News • September 13, 2021

CBU remembers on the 20th anniversary of the 9/11 terrorist attacks

CBU remembers on the 20th anniversary of the 9/11 terrorist attacks

Riverside, Calif. (Sept. 13, 2021) – Students, faculty and staff at California Baptist University took time to commemorate the 20th anniversary of the 9/11 terrorist attacks.

The Associated Students of CBU offered an opportunity to remember and honor the 2,977 people who lost their lives. At the Stamps Courtyard, students, faculty and staff could take one of 2,977 flags, one for each victim, and place the flag in the lawn, which was outlined as a cross.

“ASCBU and fellow Lancers are paying tribute to those who lost their lives in the events that took place 20 years ago at the World Trade Center [and the Pentagon], as well as honoring those who survived,” said Justice Avendano, a graphic design senior and ASCBU vice president. "Our generation barely recalls the events that took place on that tragic day. Remembering those affected connects us with our nation and promotes unity on our campus."

### Source material:
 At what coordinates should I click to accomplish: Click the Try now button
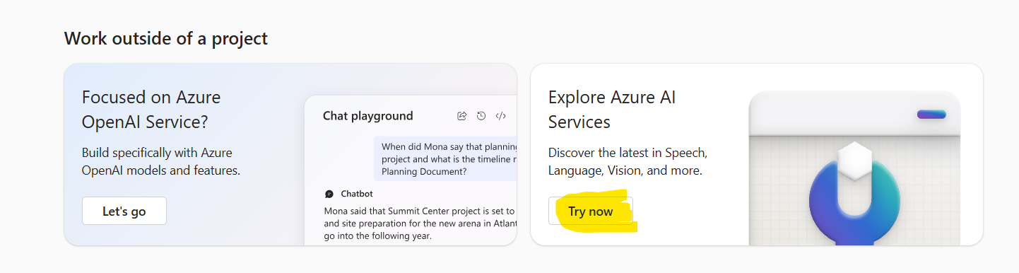[591, 211]
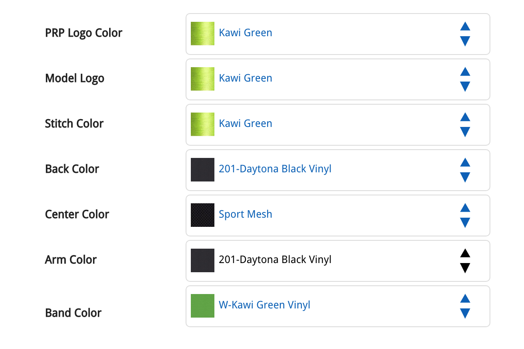Screen dimensions: 524x349
Task: Click the W-Kawi Green Vinyl label
Action: click(x=265, y=305)
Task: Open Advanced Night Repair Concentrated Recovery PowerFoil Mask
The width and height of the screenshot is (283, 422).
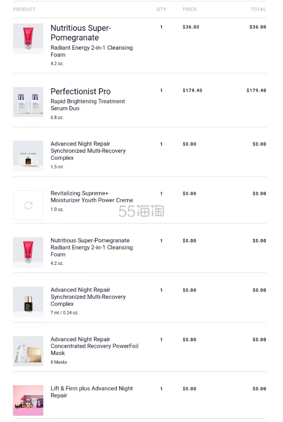Action: click(x=95, y=346)
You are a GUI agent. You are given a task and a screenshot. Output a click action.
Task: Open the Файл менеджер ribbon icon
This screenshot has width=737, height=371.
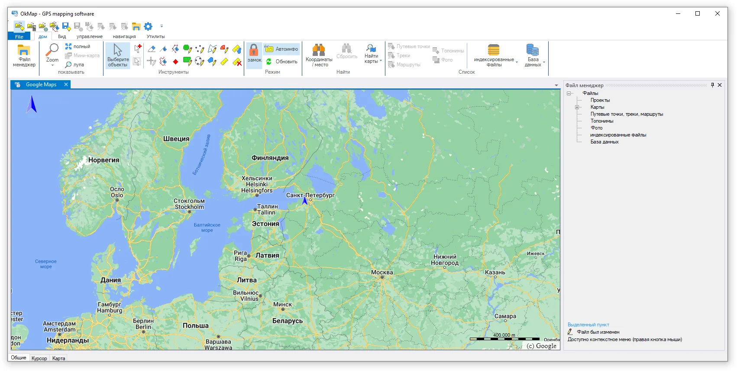coord(24,50)
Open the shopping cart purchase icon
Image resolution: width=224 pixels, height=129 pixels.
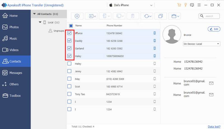tap(179, 5)
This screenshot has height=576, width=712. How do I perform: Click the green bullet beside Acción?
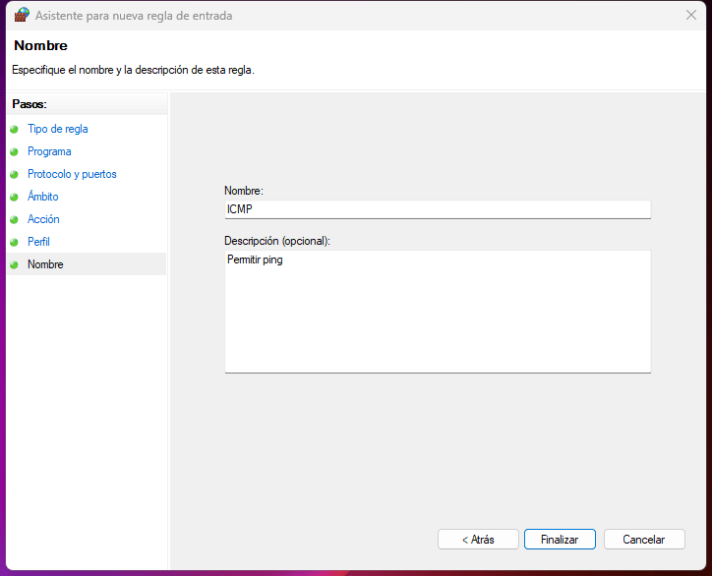pos(14,219)
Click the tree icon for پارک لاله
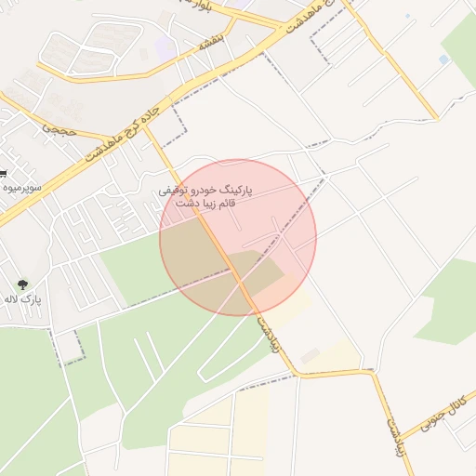The height and width of the screenshot is (476, 476). coord(22,284)
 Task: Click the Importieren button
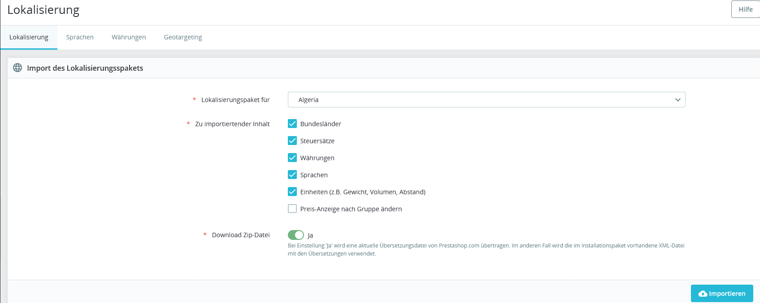(722, 294)
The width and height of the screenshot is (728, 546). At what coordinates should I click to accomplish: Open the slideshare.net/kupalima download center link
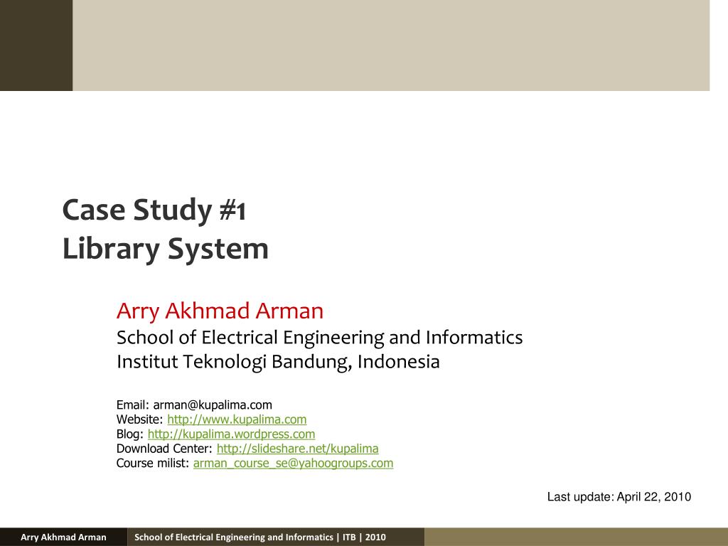[x=296, y=449]
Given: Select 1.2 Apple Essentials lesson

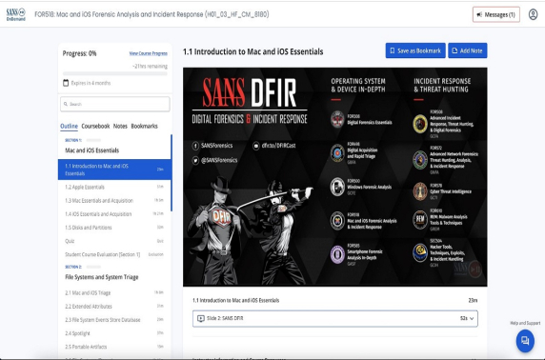Looking at the screenshot, I should 114,187.

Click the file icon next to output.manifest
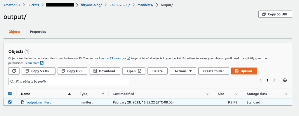point(23,102)
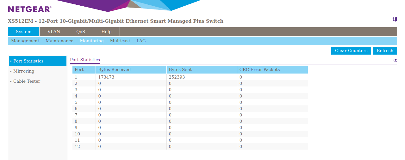Screen dimensions: 405x160
Task: Open the QoS tab
Action: click(81, 32)
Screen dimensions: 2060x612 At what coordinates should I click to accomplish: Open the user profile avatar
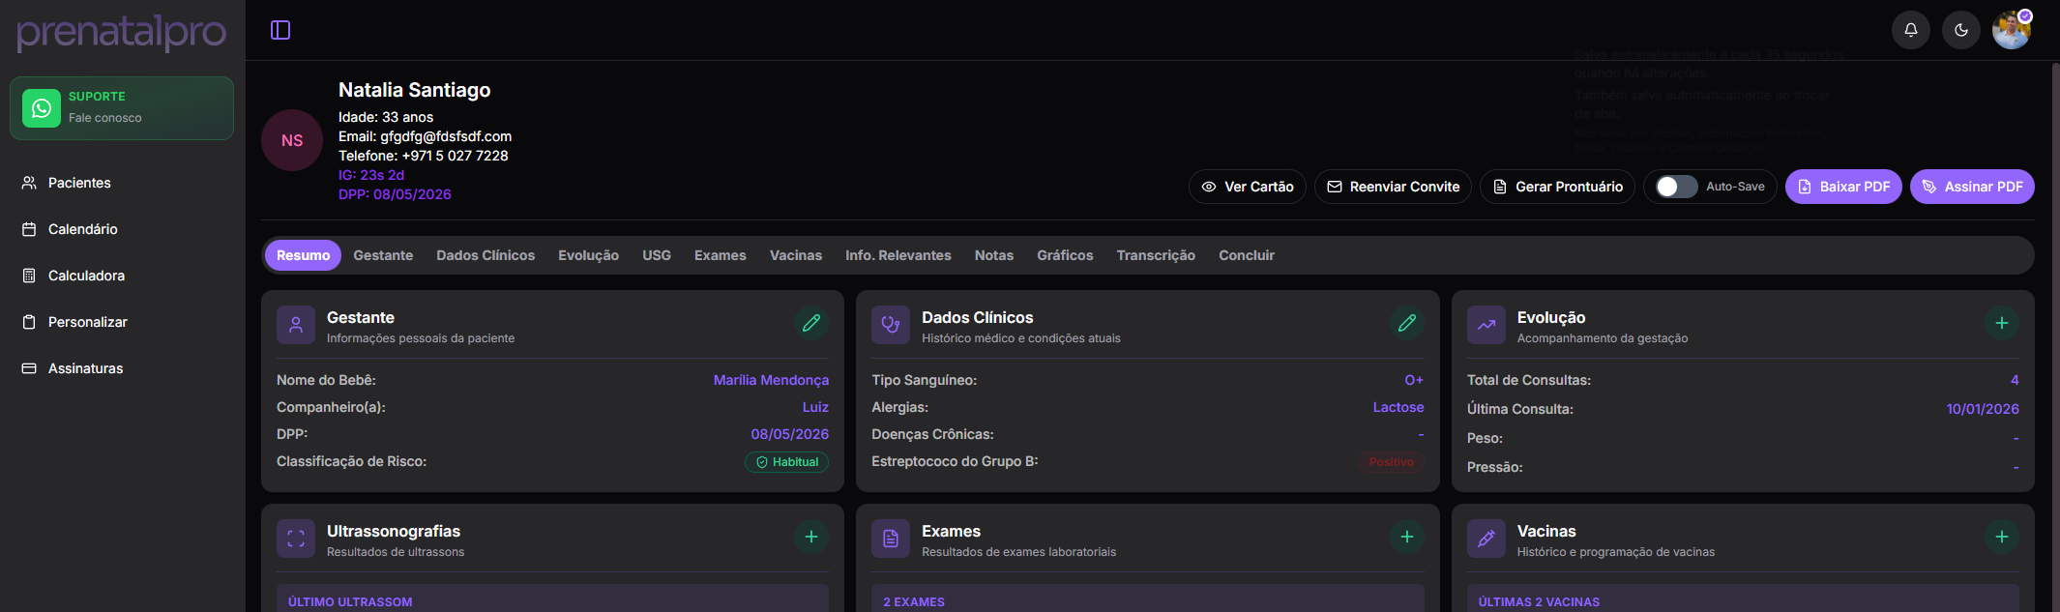pos(2011,30)
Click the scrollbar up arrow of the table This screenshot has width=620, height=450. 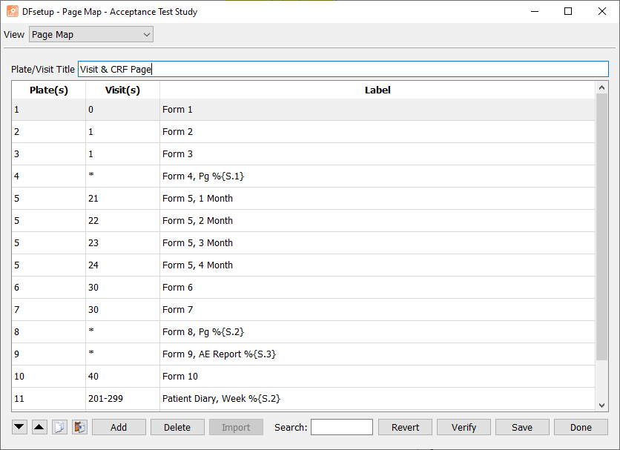[x=601, y=87]
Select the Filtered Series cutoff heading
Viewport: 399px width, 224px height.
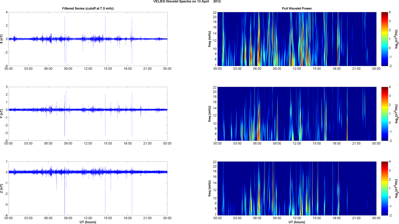(88, 8)
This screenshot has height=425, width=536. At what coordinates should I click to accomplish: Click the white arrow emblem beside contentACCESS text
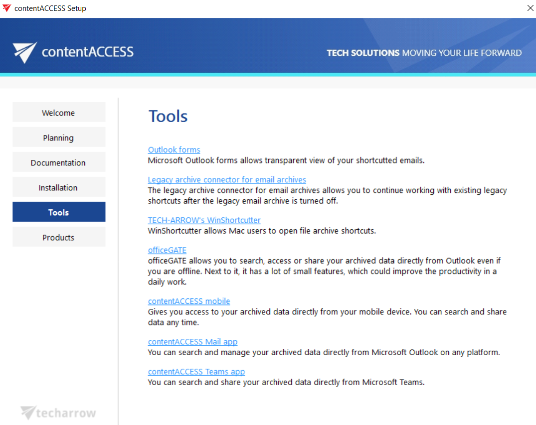(x=24, y=50)
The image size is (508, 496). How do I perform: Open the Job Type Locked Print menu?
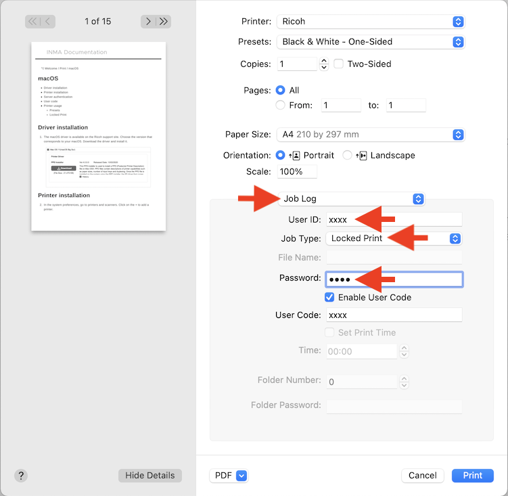[394, 238]
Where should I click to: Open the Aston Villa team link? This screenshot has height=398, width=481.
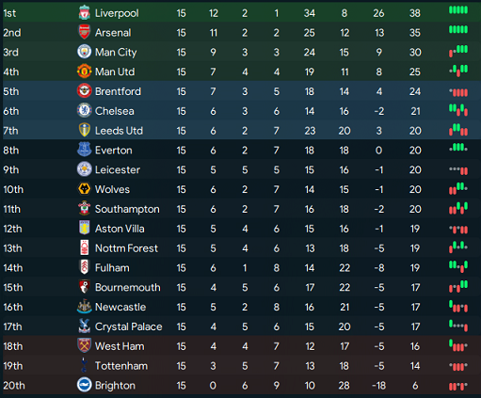tap(120, 229)
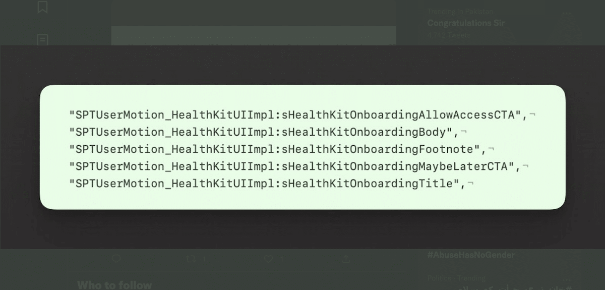Click the tweet image behind the overlay
Screen dimensions: 605x290
[254, 35]
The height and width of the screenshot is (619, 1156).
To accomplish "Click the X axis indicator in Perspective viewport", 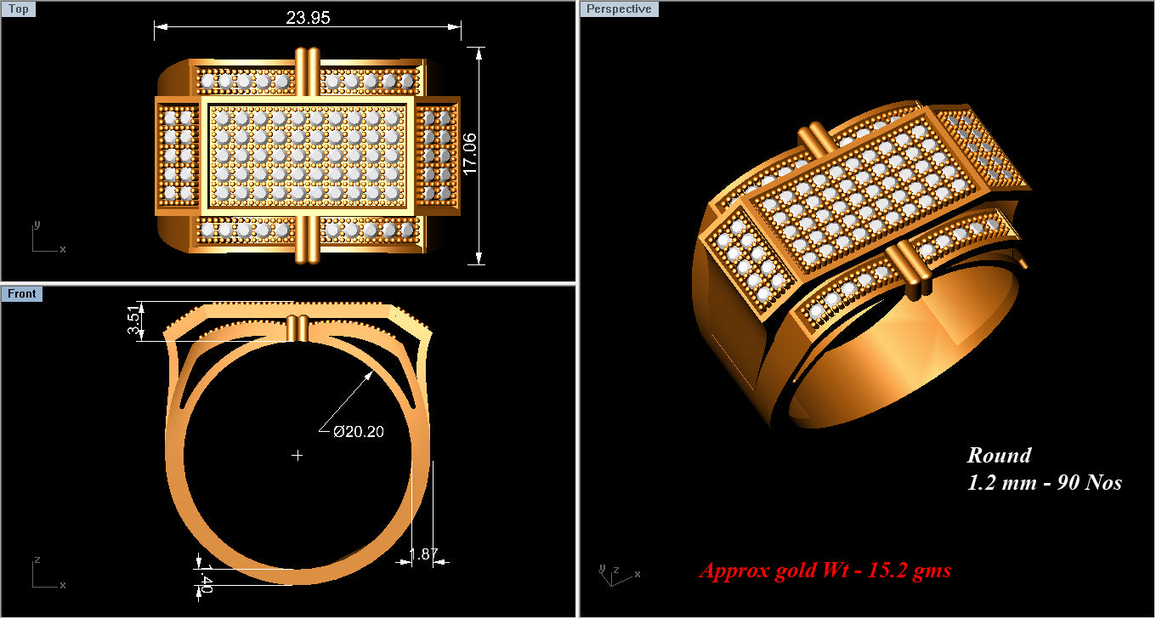I will tap(638, 575).
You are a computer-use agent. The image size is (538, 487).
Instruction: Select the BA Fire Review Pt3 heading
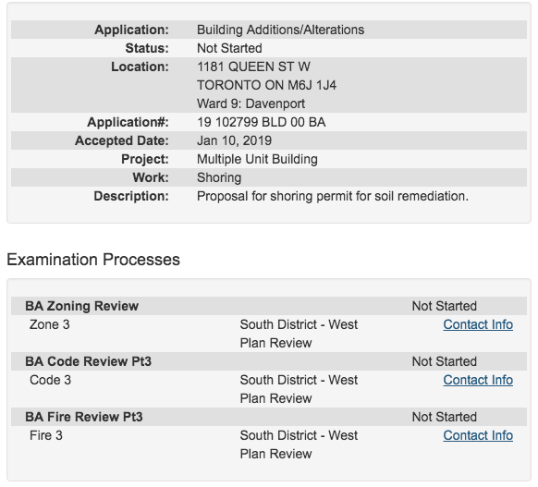[x=84, y=417]
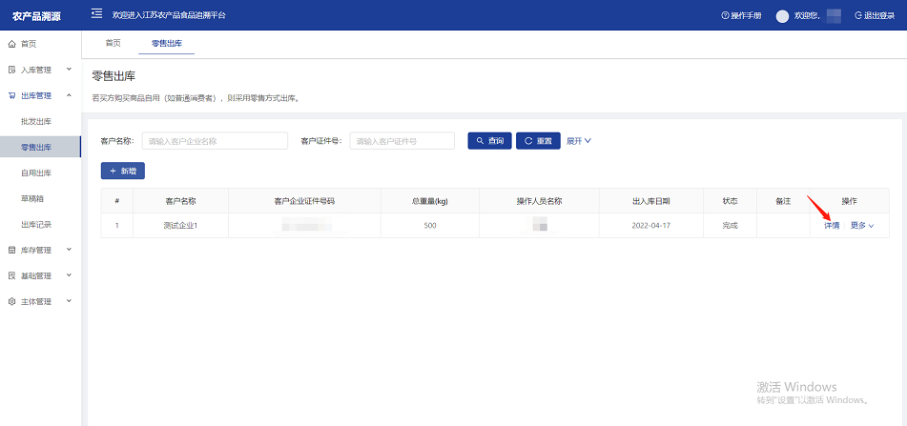This screenshot has width=907, height=426.
Task: Click the 客户证件号 input field
Action: click(402, 141)
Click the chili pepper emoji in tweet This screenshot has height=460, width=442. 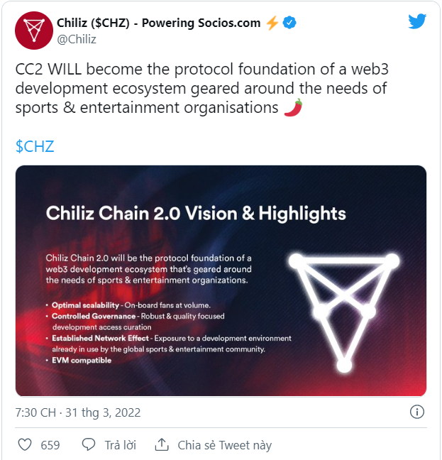(293, 108)
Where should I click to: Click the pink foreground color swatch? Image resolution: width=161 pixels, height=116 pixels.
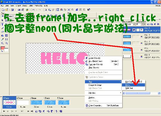[3, 48]
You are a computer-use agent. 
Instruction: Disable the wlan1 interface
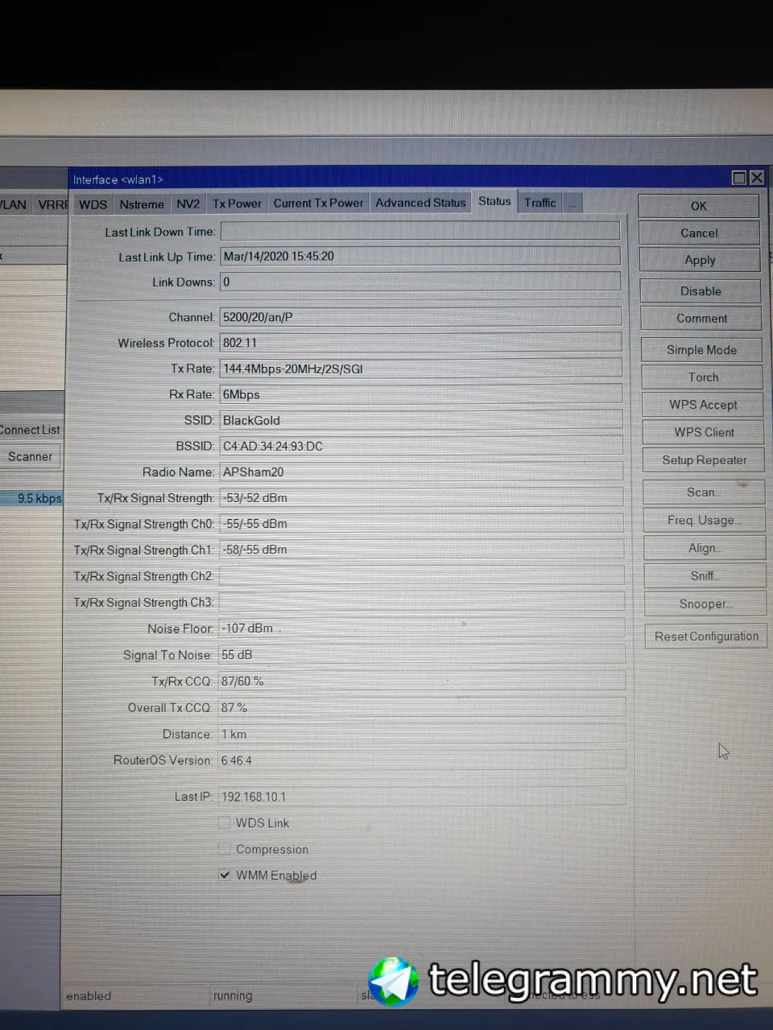point(701,291)
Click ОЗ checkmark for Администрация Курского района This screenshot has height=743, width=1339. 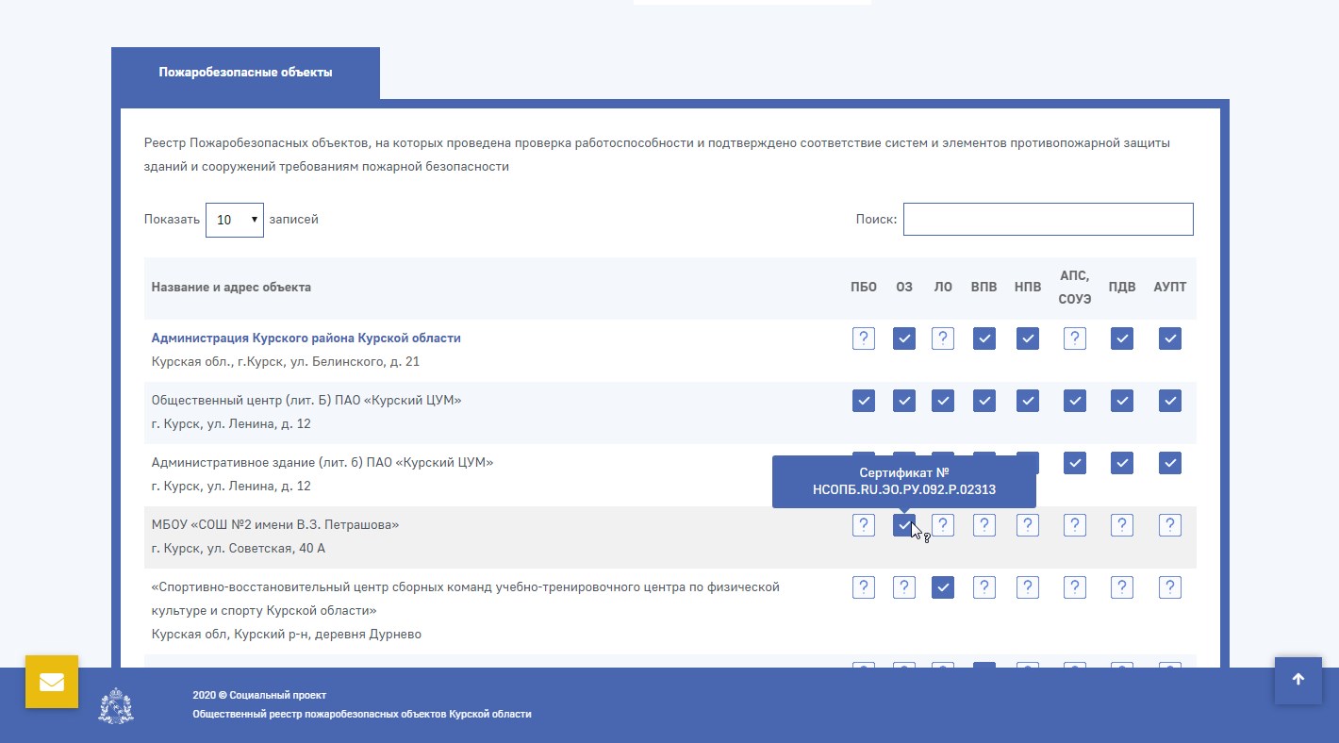(x=903, y=338)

### Prompt:
Transcribe the passage of the 9/11 anniversary article between "The Associated Students" and "as a cross.", inclusive. Nothing in the lines matters for this work.

### Exercise solution:
The Associated Students of CBU offered an opportunity to remember and honor the 2,977 people who lost their lives. At the Stamps Courtyard, students, faculty and staff could take one of 2,977 flags, one for each victim, and place the flag in the lawn, which was outlined as a cross.